Safaricom may back out of M-Akiba deal over Govt delay

“Perhaps we should de-focus a little bit from M-Akiba and focus much more on stocks and shares”  Bob Collymore

Safaricom’s partnership deal with Kenyan Government to bring into the market a mobile traded bond became endangered thanks to reports that Treasury had postponed the launch of M-Akiba for the fourth time in 2016 citing high trading costs.

In an interview with CCTV, Safaricom CEO Bob Collymore for the first time raised the possibility of backing out of the deal citing disappointment from the Government for delaying the Sh5 Billion M-Akiba launch for several occasions despite all systems already in place.

Collymore added that they were currently in talks with stock brokers to link the platform to the Nairobi Securities Exchange to give kenyans an opportunity to trade shares from the comfort of their mobile devices by the first quarter of 2017.
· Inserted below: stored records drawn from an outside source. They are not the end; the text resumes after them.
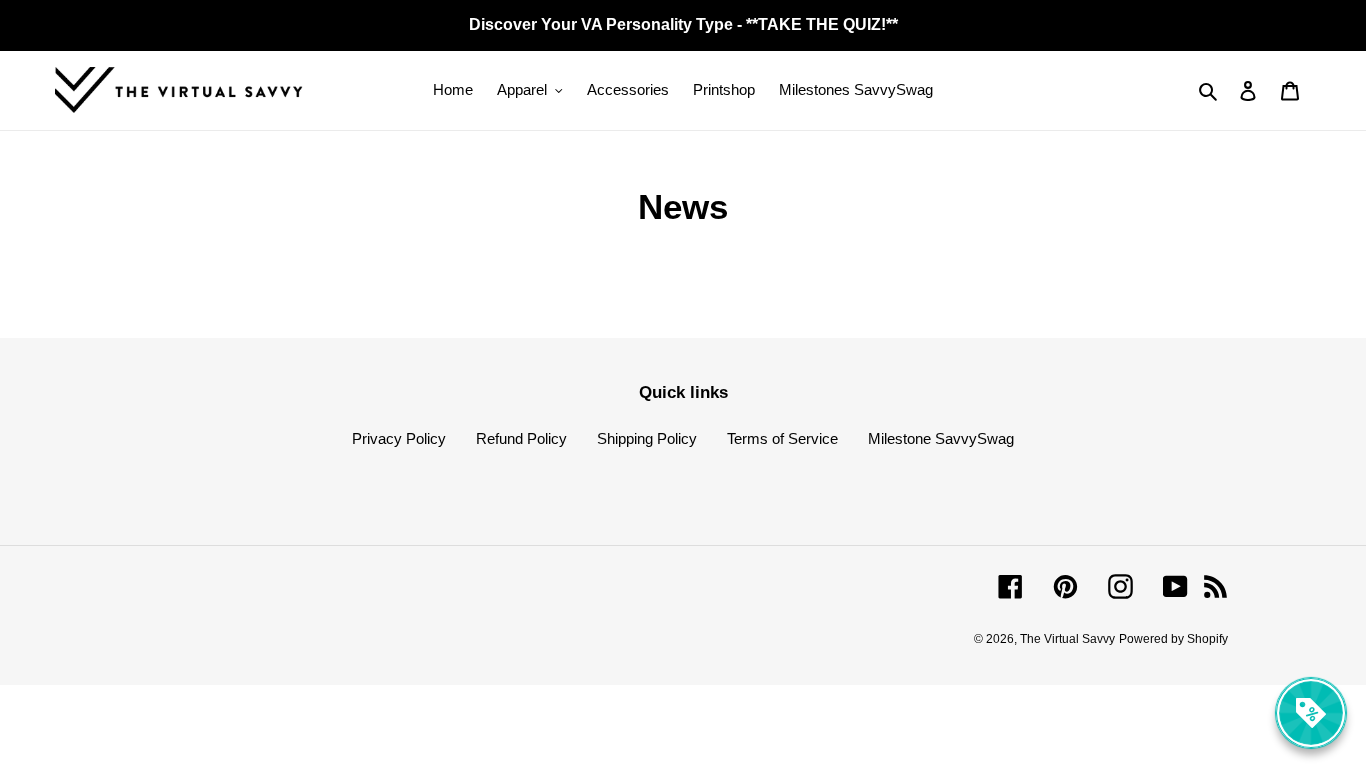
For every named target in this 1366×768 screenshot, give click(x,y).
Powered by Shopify (1173, 639)
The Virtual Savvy (1067, 639)
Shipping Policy (647, 438)
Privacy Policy (399, 438)
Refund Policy (521, 438)
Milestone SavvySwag (941, 438)
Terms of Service (782, 438)
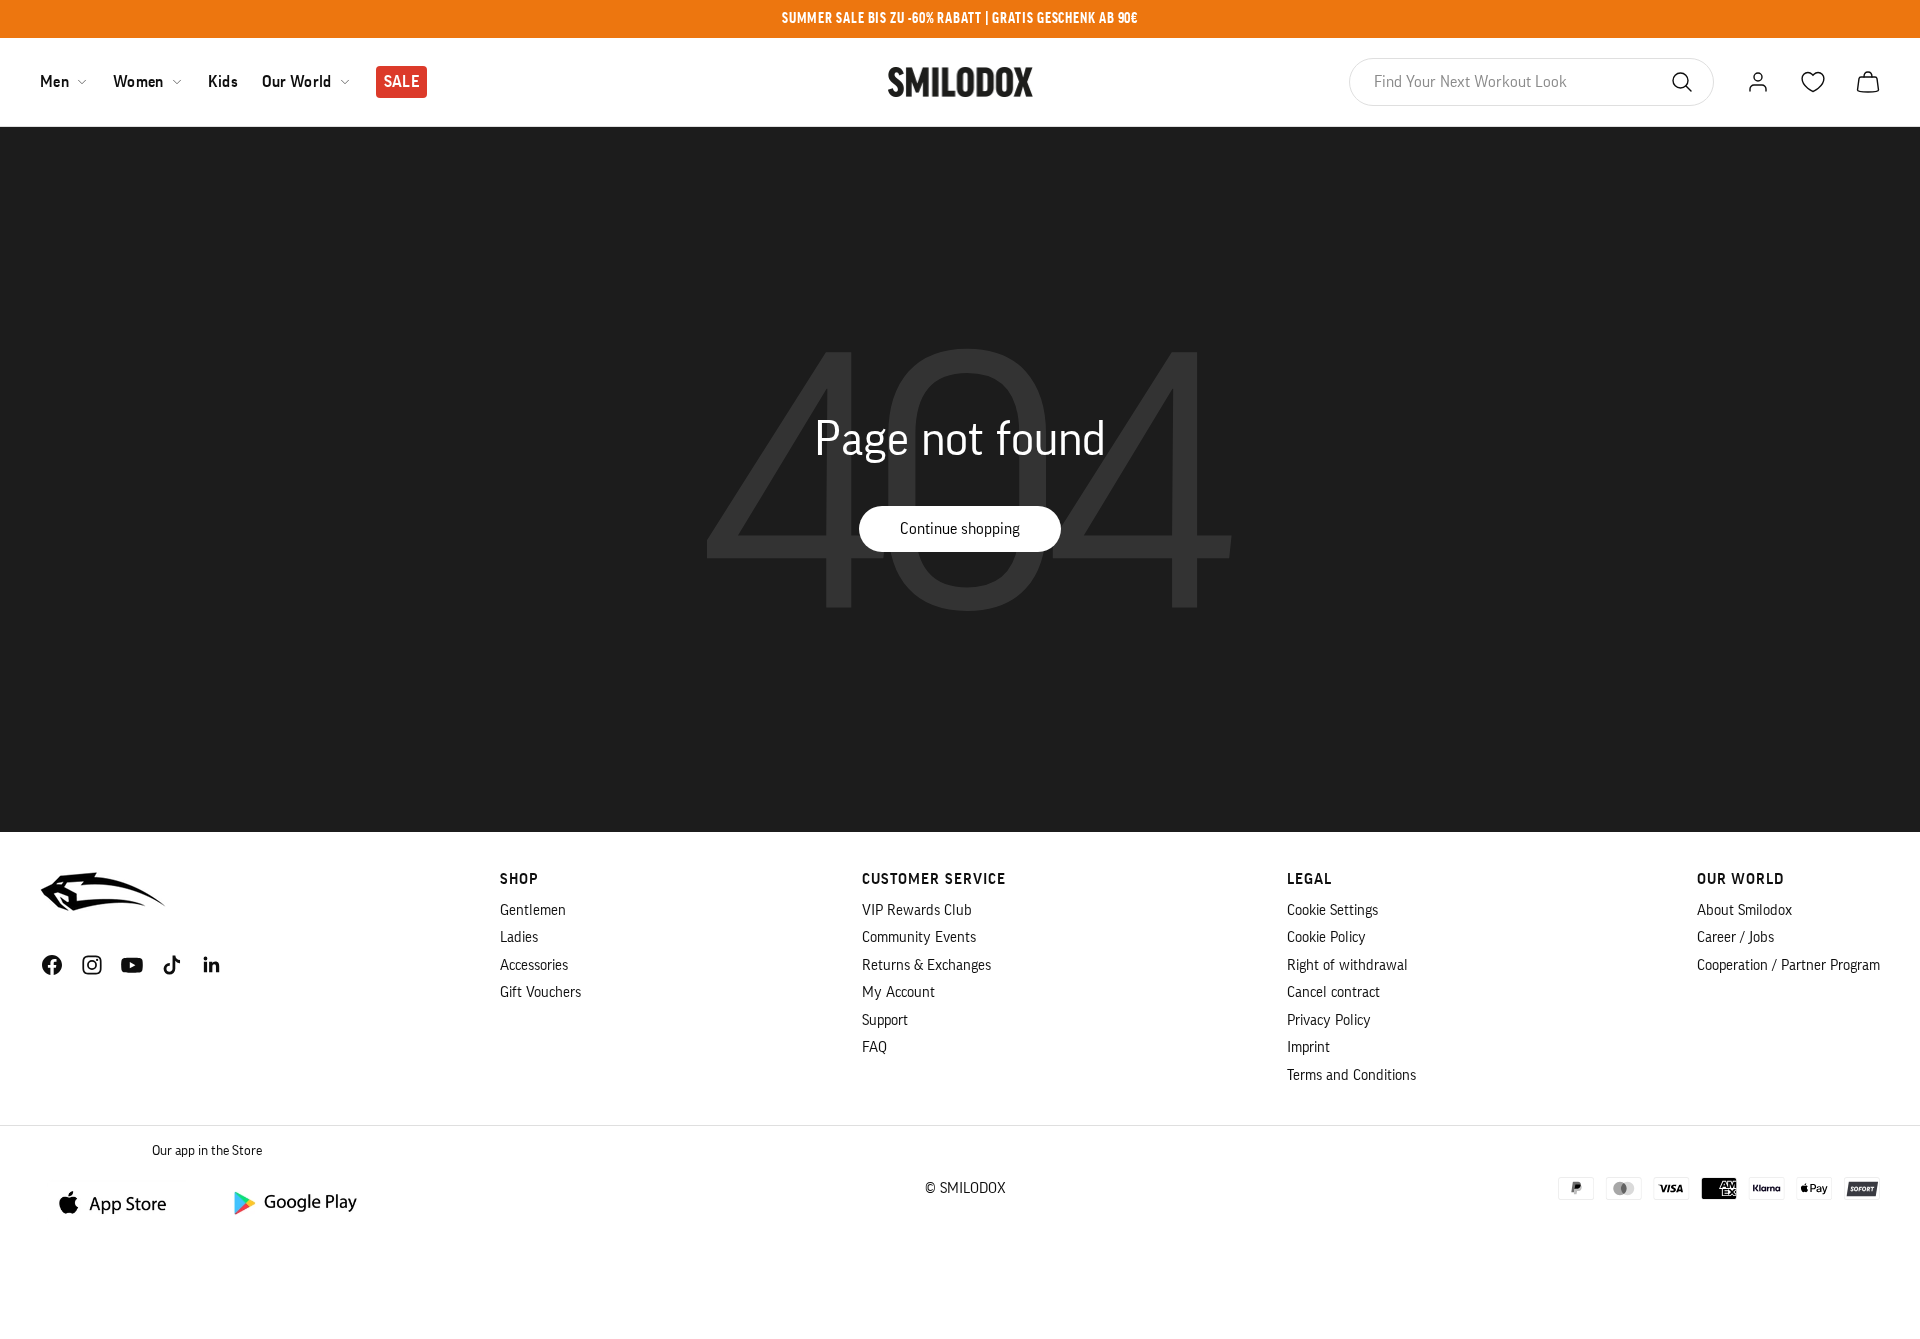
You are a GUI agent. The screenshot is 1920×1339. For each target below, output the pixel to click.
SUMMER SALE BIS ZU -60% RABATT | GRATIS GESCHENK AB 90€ (960, 18)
“It will be a little bit of a shame for the government because there is a lot of money out the in the informal sector and if that money gets swept into securities, stocks and shares, then there is less available for the government coffers,” said Bob Collymore. “We just need to get some partners and open up the conversation with the partners because we don’t want to be a stockbroker,” he added.
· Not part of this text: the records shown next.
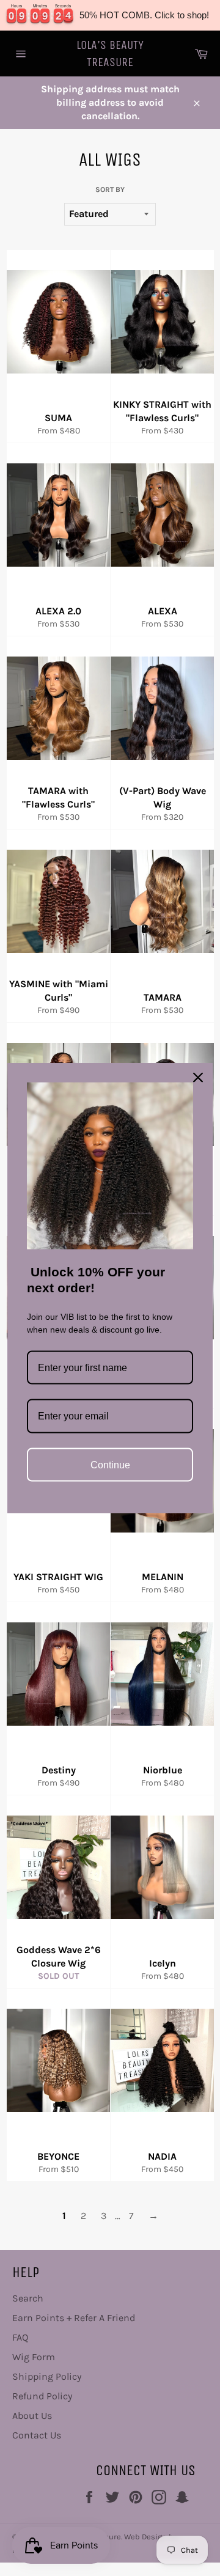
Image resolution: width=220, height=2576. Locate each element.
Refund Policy (42, 2396)
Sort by (110, 189)
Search (27, 2298)
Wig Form (33, 2357)
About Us (32, 2415)
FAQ (20, 2337)
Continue (110, 1464)
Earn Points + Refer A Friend (73, 2318)
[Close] (198, 1077)
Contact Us (36, 2435)
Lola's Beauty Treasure (110, 53)
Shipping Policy (46, 2376)
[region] (110, 15)
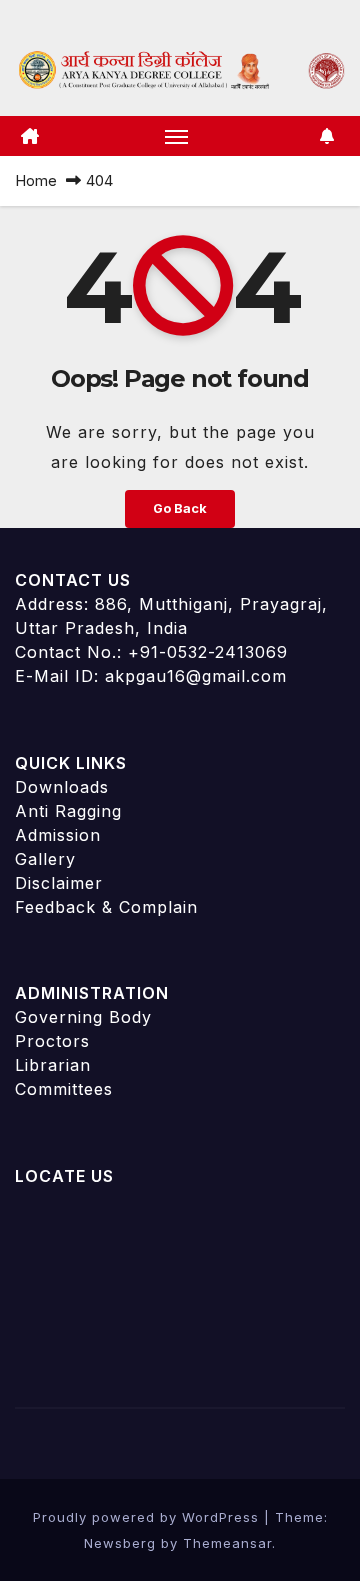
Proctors (52, 1041)
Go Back (180, 508)
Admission (58, 835)
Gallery (45, 859)
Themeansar (227, 1543)
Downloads (62, 787)
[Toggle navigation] (177, 136)
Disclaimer (59, 883)
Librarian (53, 1065)
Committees (64, 1089)
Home (36, 180)
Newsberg (120, 1543)
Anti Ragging (68, 811)
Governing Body (83, 1017)
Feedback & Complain (106, 907)
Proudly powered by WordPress (148, 1517)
Earlier this month, The East African reported that Treasury had postpone the launch of the M-Akiba bond on concerns of high trading costs which would possibly erase investor returns.

About M-Akiba

This is a mobile phone-based purchase of govt bond proposed by the Nairobi Securities Exchange(NSE), the Capital Markets Authority (CMA) and the National Treasury. The most interesting fact is that it proposes to lower the minimum amount needed to purchase bonds from Sh50,000 to Sh3,000.